- Born: March 20, 1859 Kansas City
- Died: December 22, 1942 Recife
- Occupation: Missionary
- Spouse: William Buck Bagby

= Anne Luther Bagby =

American Baptist missionary

Anne Luther Bagby (March 20, 1859- December 22, 1942) was an American Baptist missionary from Texas. She was the first woman from the Texas Baptists to become a foreign missionary. She also served as a leader of the Texas Baptists when she was not doing missionary work in Brazil. Overall, Bagby worked as a missionary for sixty-one years. Six of her nine children also became missionaries.

== Biography ==
Bagby came to Texas from Kentucky with her parents who came to work at what was formerly known as Baylor Female College (now University of Mary Hardin-Baylor). Crossing the country, she was baptized in the Mississippi River when she was eleven. Her father, John Luther, became the president of Baylor Female College. Bagby felt that she had a "calling to become a missionary at age 19". Some accounts, however, state that Bagby felt the calling to be a missionary by age 12. Bagby graduated from the University of Mary Hardin-Baylor in 1879 and became a teacher. She met her husband, William Buck Bagby at a missions conference. In 1880, she and William Buck were married. Also in 1880, Anne Bagby helped to organize the first Woman's Missionary Union in Texas.

Bagby and her husband, William Bagdy, went to Brazil as missionaries in 1881. Bagby, who had always wanted to be a missionary, had convinced her husband to go. Anne Bagby and her husband may have also both been influenced to do their missionary work in Brazil through their correspondence with Alexander T. Hawthorn who had lived in Brazil. The Bagbys started out preaching in the colony of Santa Barbara (in Brazil) which was a settlement established by ex-Confederates attempting to start a "new Southern aristocracy." Trouble in Santa Barbara convinced the Bagbys to move the mission to Salvador Bahia.

In 1882, she and her husband, along with Zachery and Kate Taylor, created the first Baptist church for Brazilians in Salvador Bahia. The church was formally organized in October 1882 and consisted of five members, the missionaries themselves and a local priest, Senior Teixeira, who had been converted. Bagby and Kate Taylor wanted to create Bible classes and other programs, but waited. During their time in Salvador Bahia, William Bagby was arrested during a baptism ceremony and imprisoned.

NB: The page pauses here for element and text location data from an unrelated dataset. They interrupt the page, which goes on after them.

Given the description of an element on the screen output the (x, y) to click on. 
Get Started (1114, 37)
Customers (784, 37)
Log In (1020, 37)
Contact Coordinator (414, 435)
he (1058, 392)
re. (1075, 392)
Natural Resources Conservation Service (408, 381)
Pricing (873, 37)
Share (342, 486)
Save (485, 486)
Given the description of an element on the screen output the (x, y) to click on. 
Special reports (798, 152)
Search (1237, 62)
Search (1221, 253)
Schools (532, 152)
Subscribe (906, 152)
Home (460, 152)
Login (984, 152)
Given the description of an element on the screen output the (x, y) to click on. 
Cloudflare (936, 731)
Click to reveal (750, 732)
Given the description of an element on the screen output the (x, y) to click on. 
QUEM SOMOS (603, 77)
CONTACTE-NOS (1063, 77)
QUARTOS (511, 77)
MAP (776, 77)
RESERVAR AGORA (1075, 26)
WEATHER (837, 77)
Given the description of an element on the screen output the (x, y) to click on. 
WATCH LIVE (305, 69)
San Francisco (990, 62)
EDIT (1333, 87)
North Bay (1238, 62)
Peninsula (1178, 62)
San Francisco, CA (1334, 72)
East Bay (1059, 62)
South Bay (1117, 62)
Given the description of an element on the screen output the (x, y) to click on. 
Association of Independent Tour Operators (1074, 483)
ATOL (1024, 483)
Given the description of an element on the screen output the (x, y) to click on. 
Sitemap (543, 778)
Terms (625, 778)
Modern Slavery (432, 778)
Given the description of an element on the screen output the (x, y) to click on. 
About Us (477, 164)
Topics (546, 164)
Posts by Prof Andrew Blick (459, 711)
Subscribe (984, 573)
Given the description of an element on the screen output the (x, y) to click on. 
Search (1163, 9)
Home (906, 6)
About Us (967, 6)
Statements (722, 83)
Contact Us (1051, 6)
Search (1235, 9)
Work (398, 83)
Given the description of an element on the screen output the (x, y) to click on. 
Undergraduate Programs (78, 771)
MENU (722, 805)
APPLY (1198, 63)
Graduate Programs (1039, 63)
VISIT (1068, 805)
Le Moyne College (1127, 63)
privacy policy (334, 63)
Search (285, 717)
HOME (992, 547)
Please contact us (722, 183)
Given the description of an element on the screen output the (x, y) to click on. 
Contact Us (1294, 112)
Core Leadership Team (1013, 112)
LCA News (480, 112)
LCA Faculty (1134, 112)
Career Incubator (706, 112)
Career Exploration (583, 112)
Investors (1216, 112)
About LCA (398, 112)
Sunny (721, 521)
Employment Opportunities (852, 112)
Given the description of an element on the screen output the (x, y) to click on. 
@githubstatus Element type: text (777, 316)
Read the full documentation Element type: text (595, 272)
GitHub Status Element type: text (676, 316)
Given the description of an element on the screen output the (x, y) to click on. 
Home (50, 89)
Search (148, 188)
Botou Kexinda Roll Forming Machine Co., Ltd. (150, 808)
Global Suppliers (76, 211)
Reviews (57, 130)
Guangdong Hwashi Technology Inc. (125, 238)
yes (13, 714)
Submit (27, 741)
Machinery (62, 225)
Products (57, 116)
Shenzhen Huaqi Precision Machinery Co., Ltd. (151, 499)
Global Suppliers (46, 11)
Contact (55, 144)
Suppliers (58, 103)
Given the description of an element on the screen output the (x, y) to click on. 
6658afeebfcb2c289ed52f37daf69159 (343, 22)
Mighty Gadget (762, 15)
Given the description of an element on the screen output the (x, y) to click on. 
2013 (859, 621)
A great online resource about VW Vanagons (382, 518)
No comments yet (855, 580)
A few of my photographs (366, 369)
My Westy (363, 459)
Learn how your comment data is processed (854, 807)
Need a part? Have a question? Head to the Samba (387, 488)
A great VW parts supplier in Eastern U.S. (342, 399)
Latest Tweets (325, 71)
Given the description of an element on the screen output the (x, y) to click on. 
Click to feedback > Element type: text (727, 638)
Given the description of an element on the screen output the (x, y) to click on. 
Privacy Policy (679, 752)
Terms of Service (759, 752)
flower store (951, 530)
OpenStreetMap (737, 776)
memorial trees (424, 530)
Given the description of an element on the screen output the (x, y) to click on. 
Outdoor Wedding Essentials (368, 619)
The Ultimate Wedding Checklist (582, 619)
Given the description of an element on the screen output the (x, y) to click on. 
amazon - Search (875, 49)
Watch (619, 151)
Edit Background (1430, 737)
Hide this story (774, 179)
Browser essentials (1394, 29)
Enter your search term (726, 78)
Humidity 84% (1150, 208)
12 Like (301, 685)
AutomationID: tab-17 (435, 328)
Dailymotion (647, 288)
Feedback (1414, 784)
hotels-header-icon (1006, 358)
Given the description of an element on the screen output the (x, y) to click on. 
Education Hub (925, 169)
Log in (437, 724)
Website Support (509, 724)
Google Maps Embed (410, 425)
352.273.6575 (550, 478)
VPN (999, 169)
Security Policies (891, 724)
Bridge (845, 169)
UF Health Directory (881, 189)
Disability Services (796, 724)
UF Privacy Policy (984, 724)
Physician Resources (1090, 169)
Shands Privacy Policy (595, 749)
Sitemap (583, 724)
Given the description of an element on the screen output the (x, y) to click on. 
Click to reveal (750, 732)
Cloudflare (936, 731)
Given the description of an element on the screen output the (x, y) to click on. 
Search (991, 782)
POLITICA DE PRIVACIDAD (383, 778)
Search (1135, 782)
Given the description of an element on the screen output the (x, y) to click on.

When Anne Bagby found out, she insisted that she be imprisoned along with him, and was. Eventually they were both released.

Later, the mission went to Rio de Janeiro in 1891. However, the bulk of the group's successes were in São Paulo City, where Anne Bagby created a flagship school for girls. Bagby felt that starting a school would afford her a "comparable, if not superior, influence" to preaching, which was exclusive to men at the time. The school was taken over by Bagby in 1901. Bagby was involved in the training of teachers for the school, which was twice the size of any other Protestant school in Brazil at the time. By 1913, the school had 175 students. In 1919, Bagby traveled to Houston in order to attend the annual session for the Women's Missionary Union.

Bagby's husband died of pneumonia in 1939. Anne Bagby died in Brazil on December 22, 1942. Two books have been published about their lives and missionary work. The first was written by Helen Bagby, The Bagbys of Brazil (1954 ) and a second was published more recently by Daniel B. Lancaster, The Bagbys of Brazil: The Life and Work of William Buck and Anne Luther Bagby (1998 ISBN 978-1-571-68251-2). Kathryn Thompson Presley, reviewing Lancaster's book for The Southwestern Historical Quarterly, called his book "refreshingly honest" and carefully detailed.